With raw materials getting scarcer by the day and legislation tightening its grip on irresponsible market behavior, more and more original equipment manufacturers (OEMs) are turning their eyes to technology recycling. And that’s a good thing, according to Armin Kienle, founder and managing partner of 4Square Return, a German group focused on legislative advisory and technology take-back programs worldwide. Unless we do something right now, by 2050 we will need 2.6 planet Earths to support our current level of consumption, he says. The good news is that more and more companies understand the business benefits of closing the circle through recycling, leading to a massive shift from a linear to a circular economy, Kienle states.
What exactly is this concept of the circular economy?
Up to now, the responsibility of the economy has been to create products out of raw materials and sell them to the market; this is where the responsibility of producers ended. Simply put, in the linear economy you take raw materials from the Earth, make the parts, then assemblies, then products, then you sell the products to end consumers and that’s it, the customer is responsible for the waste. What has changed now with the circular economy is that manufacturers don’t give up that responsibility. Instead, the the OEM’s responsibility is enhanced by his decision to take back the product from the customer, dismantle it into secondary raw materials which can be then brought back into the circle in order to generate new products. To make a long story short: OEMs are basically now tying together the two ends of the linear perspective, thereby creating a circle.
Why is this concept important right now?
Well, we know that in 2050 we will have around 10 billion people on Earth. These people will consume a lot of resources. If we consume at the rate we did from 2010 to 2015, by 2050 we will need 2.6 Planet Earths. This means that we have to find a way to use resources smarter and bring them back faster into a circle where we can generate more products from the same raw materials.
However, is it realistic that we can use the same resources forever? Some raw materials might indeed get a second or third life, but at a certain point you need to accept that they are exhausted and you need to let them go.

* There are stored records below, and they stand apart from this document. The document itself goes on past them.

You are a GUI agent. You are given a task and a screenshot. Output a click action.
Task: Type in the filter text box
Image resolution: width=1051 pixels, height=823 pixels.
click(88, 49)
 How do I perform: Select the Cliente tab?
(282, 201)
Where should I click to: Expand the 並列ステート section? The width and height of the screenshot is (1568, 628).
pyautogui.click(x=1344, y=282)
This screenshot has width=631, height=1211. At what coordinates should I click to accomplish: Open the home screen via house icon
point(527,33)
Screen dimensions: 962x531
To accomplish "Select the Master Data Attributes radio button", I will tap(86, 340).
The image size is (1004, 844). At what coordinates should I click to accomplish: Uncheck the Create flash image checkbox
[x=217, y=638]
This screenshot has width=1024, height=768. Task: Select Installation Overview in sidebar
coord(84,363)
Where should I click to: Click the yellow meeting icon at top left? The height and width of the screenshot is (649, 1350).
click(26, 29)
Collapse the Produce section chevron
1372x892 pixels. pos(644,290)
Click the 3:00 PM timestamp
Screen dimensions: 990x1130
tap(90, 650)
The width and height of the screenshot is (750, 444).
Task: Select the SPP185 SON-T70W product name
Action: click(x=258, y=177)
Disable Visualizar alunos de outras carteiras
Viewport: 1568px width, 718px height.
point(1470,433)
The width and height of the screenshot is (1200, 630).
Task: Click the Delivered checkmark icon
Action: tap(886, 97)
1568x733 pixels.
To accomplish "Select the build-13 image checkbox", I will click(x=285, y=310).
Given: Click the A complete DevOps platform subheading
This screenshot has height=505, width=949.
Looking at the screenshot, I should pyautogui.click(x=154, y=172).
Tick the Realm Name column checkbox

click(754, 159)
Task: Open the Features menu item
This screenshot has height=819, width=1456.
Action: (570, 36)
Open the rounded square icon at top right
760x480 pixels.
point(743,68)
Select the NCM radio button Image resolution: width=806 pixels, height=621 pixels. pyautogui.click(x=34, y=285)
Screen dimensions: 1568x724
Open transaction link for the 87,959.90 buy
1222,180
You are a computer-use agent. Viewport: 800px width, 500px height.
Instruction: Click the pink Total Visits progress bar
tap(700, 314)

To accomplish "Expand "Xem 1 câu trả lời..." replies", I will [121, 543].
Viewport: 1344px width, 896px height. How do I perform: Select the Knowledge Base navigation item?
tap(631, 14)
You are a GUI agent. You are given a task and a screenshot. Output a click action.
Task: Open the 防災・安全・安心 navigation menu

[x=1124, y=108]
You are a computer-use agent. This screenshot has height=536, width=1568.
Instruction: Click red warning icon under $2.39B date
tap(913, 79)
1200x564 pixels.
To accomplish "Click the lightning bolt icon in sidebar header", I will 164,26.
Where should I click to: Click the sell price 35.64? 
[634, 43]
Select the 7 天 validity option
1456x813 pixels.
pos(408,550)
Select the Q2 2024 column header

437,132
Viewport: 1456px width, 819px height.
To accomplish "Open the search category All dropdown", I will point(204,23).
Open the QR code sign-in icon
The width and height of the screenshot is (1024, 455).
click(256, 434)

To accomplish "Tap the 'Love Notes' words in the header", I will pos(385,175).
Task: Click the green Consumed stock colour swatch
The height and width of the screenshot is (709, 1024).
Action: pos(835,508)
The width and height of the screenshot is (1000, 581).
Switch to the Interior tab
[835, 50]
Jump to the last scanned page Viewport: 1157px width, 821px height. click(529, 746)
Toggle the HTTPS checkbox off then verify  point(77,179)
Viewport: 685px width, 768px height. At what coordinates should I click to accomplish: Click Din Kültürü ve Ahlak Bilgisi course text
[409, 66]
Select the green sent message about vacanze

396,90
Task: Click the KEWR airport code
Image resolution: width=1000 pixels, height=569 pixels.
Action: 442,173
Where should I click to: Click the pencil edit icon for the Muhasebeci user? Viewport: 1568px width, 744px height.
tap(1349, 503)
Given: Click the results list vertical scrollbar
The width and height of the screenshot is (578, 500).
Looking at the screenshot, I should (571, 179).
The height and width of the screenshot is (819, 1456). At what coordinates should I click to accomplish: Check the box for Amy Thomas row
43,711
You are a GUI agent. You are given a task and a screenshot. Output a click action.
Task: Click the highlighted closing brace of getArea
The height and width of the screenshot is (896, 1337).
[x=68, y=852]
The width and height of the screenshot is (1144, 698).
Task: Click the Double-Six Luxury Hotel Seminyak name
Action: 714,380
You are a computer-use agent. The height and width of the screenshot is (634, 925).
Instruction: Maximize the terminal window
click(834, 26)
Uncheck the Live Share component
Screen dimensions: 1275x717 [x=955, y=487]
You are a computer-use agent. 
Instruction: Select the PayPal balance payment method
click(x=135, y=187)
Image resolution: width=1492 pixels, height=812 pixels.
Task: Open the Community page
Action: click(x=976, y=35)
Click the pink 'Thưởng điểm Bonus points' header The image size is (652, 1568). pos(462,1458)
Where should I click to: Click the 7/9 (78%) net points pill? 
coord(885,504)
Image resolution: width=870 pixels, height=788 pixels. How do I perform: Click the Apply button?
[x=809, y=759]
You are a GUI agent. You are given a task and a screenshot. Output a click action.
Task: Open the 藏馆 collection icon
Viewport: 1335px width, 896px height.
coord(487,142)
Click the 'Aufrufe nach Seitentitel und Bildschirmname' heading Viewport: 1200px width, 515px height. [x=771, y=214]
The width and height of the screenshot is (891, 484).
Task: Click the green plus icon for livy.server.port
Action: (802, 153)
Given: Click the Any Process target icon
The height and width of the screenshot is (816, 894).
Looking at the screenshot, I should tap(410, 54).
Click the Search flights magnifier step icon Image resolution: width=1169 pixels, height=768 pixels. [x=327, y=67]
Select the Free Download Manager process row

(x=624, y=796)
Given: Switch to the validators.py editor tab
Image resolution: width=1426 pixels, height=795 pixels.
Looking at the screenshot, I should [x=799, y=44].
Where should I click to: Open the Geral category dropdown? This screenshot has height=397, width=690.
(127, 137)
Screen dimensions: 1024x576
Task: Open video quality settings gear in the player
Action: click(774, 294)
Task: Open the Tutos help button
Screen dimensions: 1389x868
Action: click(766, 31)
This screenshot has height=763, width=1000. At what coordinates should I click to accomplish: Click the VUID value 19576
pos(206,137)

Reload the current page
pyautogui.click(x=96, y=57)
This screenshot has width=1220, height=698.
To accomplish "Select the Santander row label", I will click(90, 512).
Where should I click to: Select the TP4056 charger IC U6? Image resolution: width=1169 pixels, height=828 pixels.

There are many methods for recycling multiple times. Metals are a good example: steel, aluminum, gold or platinum – everything can be recycled several times. On the other hand, we have a lot of plastics. Plastic is a bit different because it is frozen oil. As such, it still has a lot of energy inside and we can use that energy for other purposes. We also need to think about the CO2 emissions that might be released into the atmosphere and so on. But if we do it smartly, I think we can find a way to bring plastics back into the cycle as well.
Is there anything concrete that will happen on the market that might accelerate the changes that you’re describing in 2017?
I think that if we are together able to build a strong showcase for our customers, then this is the starting point for a lot of OEMs to follow this kind of outsourcing process. I think there will be a domino effect. If we get the first OEM on board and we get the meaning of this partnership out, I really think more business will follow, which is good for everyone: for our businesses, for our employees and for our planet.